Programmers are the most optimistic bunch of people I have ever come across. Ask us how long something will take and chances are our estimates will be way off.
It's not because we hate you. It's not because we didn't know any better, either. We're just very optimistic about everything. The project, our skills, the tech, your specs, the unknown unknowns ...
Especially the unknown unknowns are a big problem - it's impossible to predict everything that might go wrong. The variables are just too many.
Right now it looks like we can do This (tm) in an hour, but a weirdness or twenty and suddenly it's taking a whole day.
As programmers we assume the least complications, even when multiplying by Pi.
But there's another profession that gives a lot of predictions in the face of uncertainty - doctors.
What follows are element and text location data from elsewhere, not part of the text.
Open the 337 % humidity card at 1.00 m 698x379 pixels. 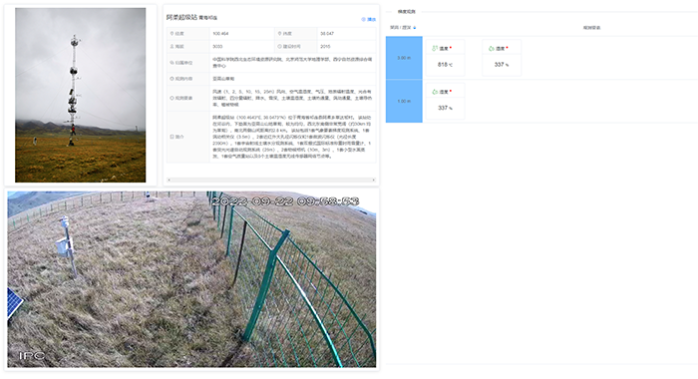tap(445, 101)
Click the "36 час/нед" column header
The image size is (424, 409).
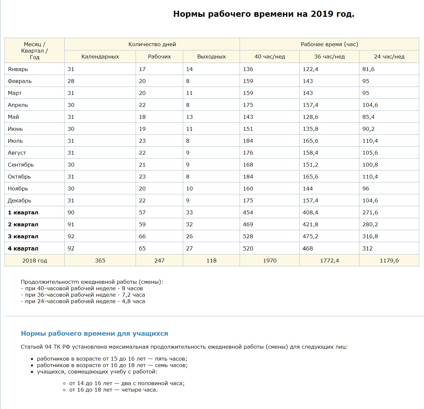(x=329, y=56)
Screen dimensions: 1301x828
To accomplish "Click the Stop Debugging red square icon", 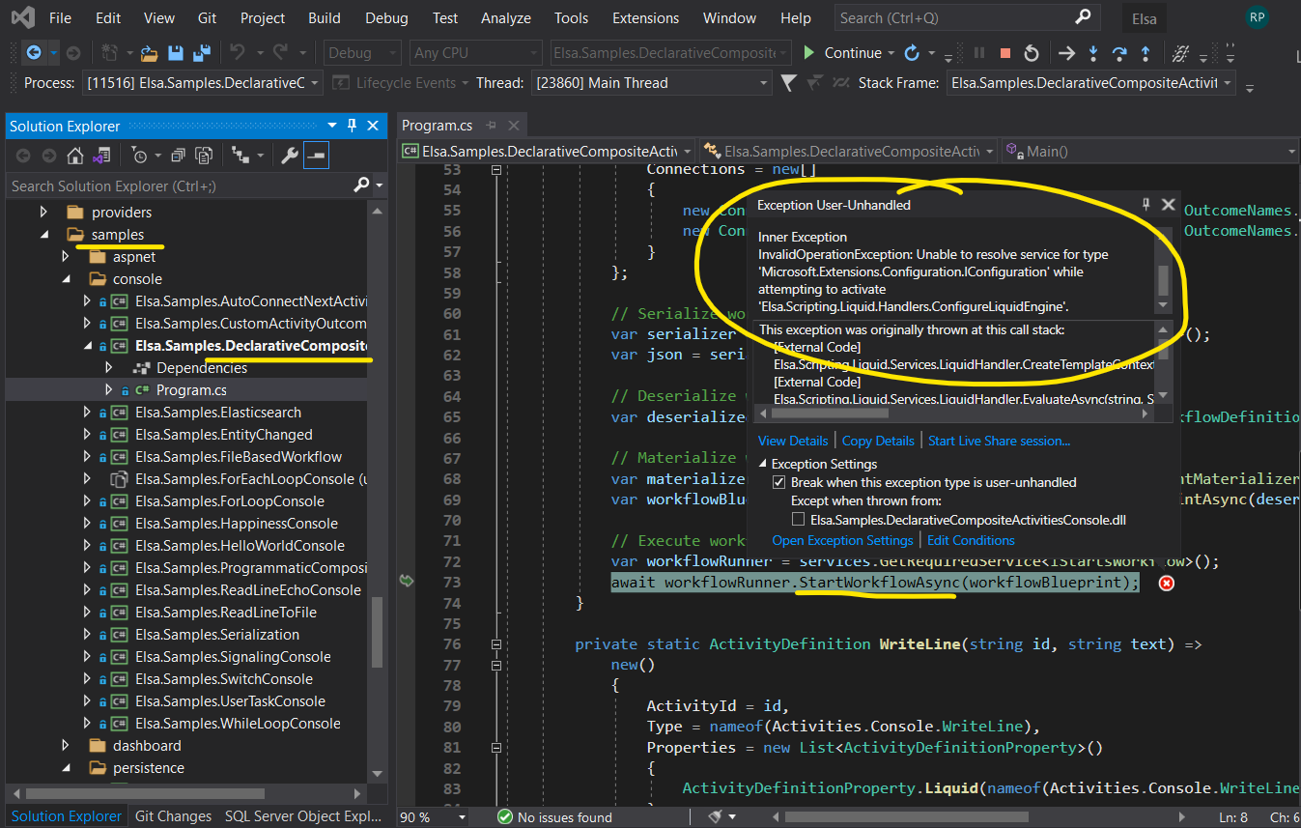I will coord(1005,53).
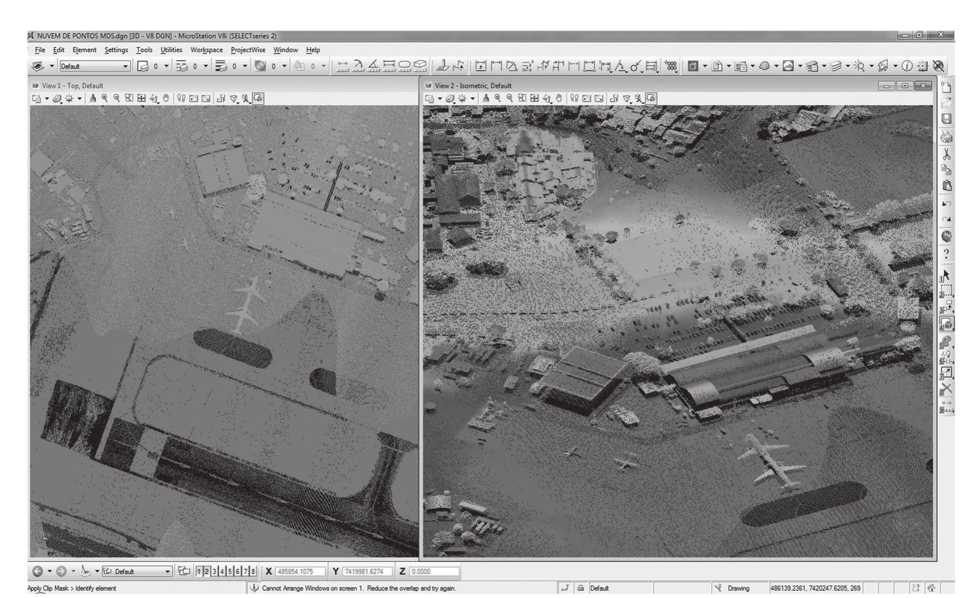Activate the Pan View tool in View 1
This screenshot has height=598, width=961.
[x=166, y=97]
When a doctor gets their estimates wrong, people are often delighted. What?
Let me tell you a tale of two estimates - a conservative and a programmer estimate.
A tale of two estimates
Last Friday I messed up my shoulder, more specifically that tiny little joint between my clavicle and shoulder. I was longboarding, did something wrong and landed on tarmac. Hard.
In the morning I had to use my left hand to eat breakfast. Couldn't even pick up a spoon.
At the ER the doctors told me that hey, the bones and joint seem fine (no dislocation etc.), but I must have messed up my tendons something bad. What I can expect is three weeks of pain and problems. "Just take some painkillers if it gets too bad", they said.
Today, 6 days later, my shoulder is already at 90%. Clenching my teeth just a little, I could do 60 of my usual 150 pushups this morning. Even jumping rope wasn't much of an issue. Yesterday I could even carry a four kilogram longboard in my right arm for extended periods of time.
In a day or two I will be fully healed, but essentially the doctor's estimate was off by almost a factor of 3.** And I couldn't be happier, it's brightened my whole day up!
A programmer's estimate
I'm working on a web page segmentation algorithm. The idea is to take a website and decide which parts are headers, sidebars and so on. It's an interesting problem since everyone else is only concerned with extracting the main juicy content.
The algorithm finally started working earlier this week, just a matter of merging the results back into the original HTML so they can be useful.
I'll have it by Friday morning, I said.
I mean how hard can it be? I'm just using a language I hate (java), am not experienced with, a paradigm I dislike and try to avoid, and a library I only started poking at two weeks ago.
Surely I can do a task I don't fully understand by Friday morning! It's the estimate that popped into my mind when I tried to pull something out of my arse, so it must be correct. I've been a programmer for ages!
Nope, didn't get it done.
Turns out I didn't understand the object hierarchy of boilerpipe - took me many hours just to extend the relevant functions of a particular object.
Then I found out the HTML parser I'm using is linear, so there is no clear way of deciding which child nodes belong to what parent node.
In the end I spent all of my time just figuring out how to add the algorithm's results to the HTML in the crudest way possible - add a number in front of every node in the DOM.
Well oops.
Programmers are optimists
Whenever you talk to a programmer, just remember, they are an optimistic bunch. Yes, even the most disheartened scruffy old programmer is insanely optimistic. We are the kind of person who:
- Dives into a project with a spec that will change
- Grabs a bunch of unknown tools, applies them to an unknown domain ... and wins
- Lies in a different world with every new project
- Changes all their tools every couple of years
Anyone who isn't an optimist just can't survive as a programmer.
How many other professions can say that about themselves?